Elle se dissipe. C’est mon avis personnel, dans ce modèle précis, à moins d’avoir des rentrées faramineuses, la qualité humaine prend souvent le large. Alors arrive tout le tralala de mal-être qui fait perdre la boule aux âmes plus sensibles et qui fait avaler à une bonne partie de la population active toutes sortes de petites pilules magiques. Des petites pilules pour oublier que l’on existe plus qu’à travers le monde matériel. Individuelle tristesse. Tout cela ressemble trop au monde parfait d’Aldous Huxley. Nope, désolée, je n’y arrive pas. Le spleen d’hiver se paie la tête de nous tous ensevelis sous des montagnes de neige. Il ne m'épargne pas. Immatérielle, je m'évanouis dans l'air du temps. Le spleen poudreux d’hiver s’amuse de ma pomme. L’homme bouillonne. Il m’explique qu’il a perdu un certain respect pour la gardienne qui lui avait auparavant expliqué en long et en large comment elle se mettait partiellement à son compte pour profiter de ses enfants et passer plus de temps avec eux. Je soupire devant le spleen qui l’aspire. J'imagine que la gardienne a fini par céder à la pression sociale qui l'entoure. Je ne lui en veux pas. Je peux en comprendre les tourments. Je me demande si Lily ne ressent tout simplement pas ces mélancolies hivernales qui font partie des courants de la vie. Elle se fait plus de films de peur. Elle se tanne comme nous autres d’être encabanée, à sa manière, elle s’exprime.

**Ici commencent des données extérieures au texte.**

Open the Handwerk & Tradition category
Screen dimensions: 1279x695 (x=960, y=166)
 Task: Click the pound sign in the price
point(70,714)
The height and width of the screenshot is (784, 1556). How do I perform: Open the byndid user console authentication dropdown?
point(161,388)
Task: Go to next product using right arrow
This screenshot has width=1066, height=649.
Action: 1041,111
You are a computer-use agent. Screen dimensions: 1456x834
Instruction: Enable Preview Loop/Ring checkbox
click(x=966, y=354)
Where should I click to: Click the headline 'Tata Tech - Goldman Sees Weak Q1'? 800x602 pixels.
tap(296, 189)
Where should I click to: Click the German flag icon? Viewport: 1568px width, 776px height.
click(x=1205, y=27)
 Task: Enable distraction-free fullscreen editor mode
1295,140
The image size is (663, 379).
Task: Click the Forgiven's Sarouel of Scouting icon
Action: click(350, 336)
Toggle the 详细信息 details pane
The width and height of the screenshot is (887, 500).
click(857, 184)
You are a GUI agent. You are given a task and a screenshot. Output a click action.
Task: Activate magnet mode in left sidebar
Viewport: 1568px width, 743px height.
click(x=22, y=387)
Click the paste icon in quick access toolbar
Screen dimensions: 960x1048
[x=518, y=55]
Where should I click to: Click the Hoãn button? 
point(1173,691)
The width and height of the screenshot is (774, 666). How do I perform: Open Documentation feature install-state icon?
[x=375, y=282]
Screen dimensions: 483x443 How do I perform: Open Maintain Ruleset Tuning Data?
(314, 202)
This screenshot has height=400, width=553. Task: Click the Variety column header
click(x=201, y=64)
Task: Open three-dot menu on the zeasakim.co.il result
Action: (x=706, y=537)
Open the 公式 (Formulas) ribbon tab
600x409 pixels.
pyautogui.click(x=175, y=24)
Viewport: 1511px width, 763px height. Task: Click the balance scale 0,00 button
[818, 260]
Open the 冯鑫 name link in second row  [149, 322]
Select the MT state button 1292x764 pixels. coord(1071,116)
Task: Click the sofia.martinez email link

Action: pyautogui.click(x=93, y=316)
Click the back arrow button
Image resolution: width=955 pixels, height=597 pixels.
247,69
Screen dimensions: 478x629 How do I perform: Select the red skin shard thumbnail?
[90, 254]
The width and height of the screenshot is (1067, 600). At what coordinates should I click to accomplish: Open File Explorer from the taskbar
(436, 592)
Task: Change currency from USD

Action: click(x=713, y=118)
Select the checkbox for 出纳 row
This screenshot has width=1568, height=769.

Mais revenons-en à la piscine. Son prochain cours tombe durant la semaine de relâche, Clo décide de l’emmener à son cours. Et c’est reparti la tragédie. M’zelle Soleil ne veut rien savoir. Elle pleure et refuse toute coopération. De retour à la maison, je la grille sur le sujet, je crois comprendre qu’elle ne veut plus obéir à la dame. Elle perçoit mon mécontentement et fait mine basse. C’est pourtant un charme chez sa gardienne. Une petite fille si bien élevée d’après Manon. J’y perds ma boussole maternelle. Je décide donc d’aller avec elle pour son dernier cours. Mon petit brin de fille fait moins la maligne lorsque je lui explique que je vais aller avec elle, je la vois qui soupèse la situation. Comme je dois aussi aller chez le docteur, je ferai d’une pierre deux coups. Me voilà donc dans la piscine avec une demie douzaine d’enfants accompagnés de leur maman qui connaissent tous ma fille. Je fais connaissance de Rebecca. M’zelle Soleil essaie de refuser les consignes, mais on refuse pas aussi facilement avec la mère qui vous élève et qui y met du zèle! Je me transforme en un mélange de fermeté douce et je la force à suivre les consignes. J’y applique toute ma discipline. Elle s’y plie avec quelques grimaces mais sans comédie. Je la félicite, elle se détend un peu même si elle reste scotchée à ma peau comme une petite sangsue. Je discute avec Rebecca qui m’explique qu’elle ne comprend pas ce retournement de situation, qu’elle était si excellente à ses premiers cours et que d’un coup, le blocage complet! Comme Lily est plus détendue, Rebecca essaie de la prendre pour effectuer un exercice, c’est la panique, l’enfant se crispe et s’apprête à rugir. Je reprends mon petit lionceau en main et je la fais nager à la place de la jeune femme. Je soupçonne ma fille d’avoir une petite dent de lait contre la dame! Une jeune femme presque gênée de la réaction de l’enfant et qui ose à peine l’approcher.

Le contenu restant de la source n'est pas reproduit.